Ничей современник. Четыре круга Достоевского - [41]
В «Братьях Карамазовых» Достоевский ставит своих героев перед такой же моральной дилеммой, какая не раз затрагивалась им на страницах «Дневника». Вспомним всё тот же разговор Ивана с Алёшей: мысль о невозможности, нравственной недопустимости всеобщей гармонии, воздвигнутой на слезинке одного замученного ребёнка.
Но вот какими словами изображает Достоевский отношение «Европы» к балканским событиям: «Нет уж лучше пусть где-то там в глуши сдирают кожу. <…> Надо потушить Восточный вопрос и дать сдирать кожу. Да и что такое эти кожи? Стоят ли две, три каких-нибудь кожицы спокойствия всей Европы, ну двадцать, ну тридцать тысяч кож – не всё ли равно? Захотим, так и не услышим вовсе, стоит уши зажать..» «Это учение, – восклицает писатель, – очень распространено и давнишнее, но – да будет и оно проклято! Главное, пусть не пугают нас цифрами. Пусть там в Европе как угодно, а у нас пусть будет другое. Лучше верить тому, что счастье нельзя купить злодейством, чем чувствовать себя счастливым, зная, что допустилось злодейство»[280].
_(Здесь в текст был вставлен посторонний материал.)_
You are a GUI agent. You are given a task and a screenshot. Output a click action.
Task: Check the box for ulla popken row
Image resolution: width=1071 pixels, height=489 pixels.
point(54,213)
Это убеждение проистекает из того же источника, какой питает и «Братьев Карамазовых».
Тут следует остановиться на одном в высшей степени знаменательном споре. Хотя спорящей стороной был, собственно, только Достоевский.
В одном из выпусков «Дневника» Достоевский подверг резкой критике только что вышедшую из печати восьмую часть «Анны Карениной».
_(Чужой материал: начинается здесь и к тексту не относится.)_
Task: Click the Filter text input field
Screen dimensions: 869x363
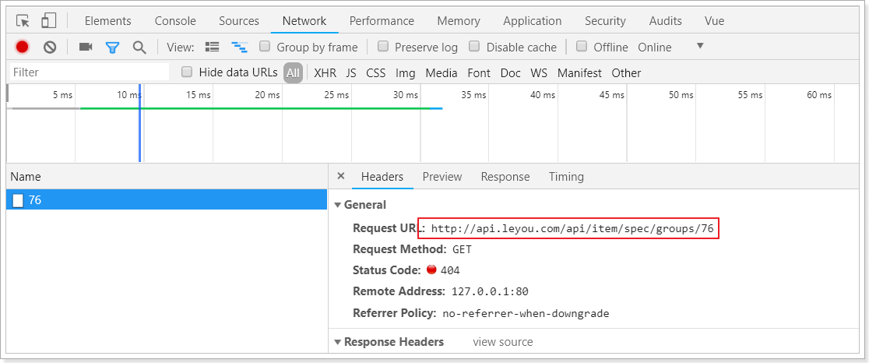Action: (x=89, y=72)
Исходя из рассуждений толстовского героя, Достоевский рисует такую фантастическую сцену:
Представим себе <…> стоит Лёвин уже на месте, там, с ружьем и со штыком, а в двух шагах от него турок сладострастно приготовляется выколоть иголкой глазки ребёнку, который уже у него в руках. Семилетняя сестрёнка мальчика кричит и как безумная бросается вырвать его у турка. И вот Лёвин стоит в раздумье и колеблется:
– Не знаю, что сделать. Я ничего не чувствую. Я сам народ. Непосредственного чувства к угнетению славян нет и не может быть.
Нет, серьёзно, что бы он сделал после всего того, что нам высказал? Ну, как бы не освободить ребёнка? Неужели дать замучить его, неужели не вырвать сейчас же из рук злодея турка?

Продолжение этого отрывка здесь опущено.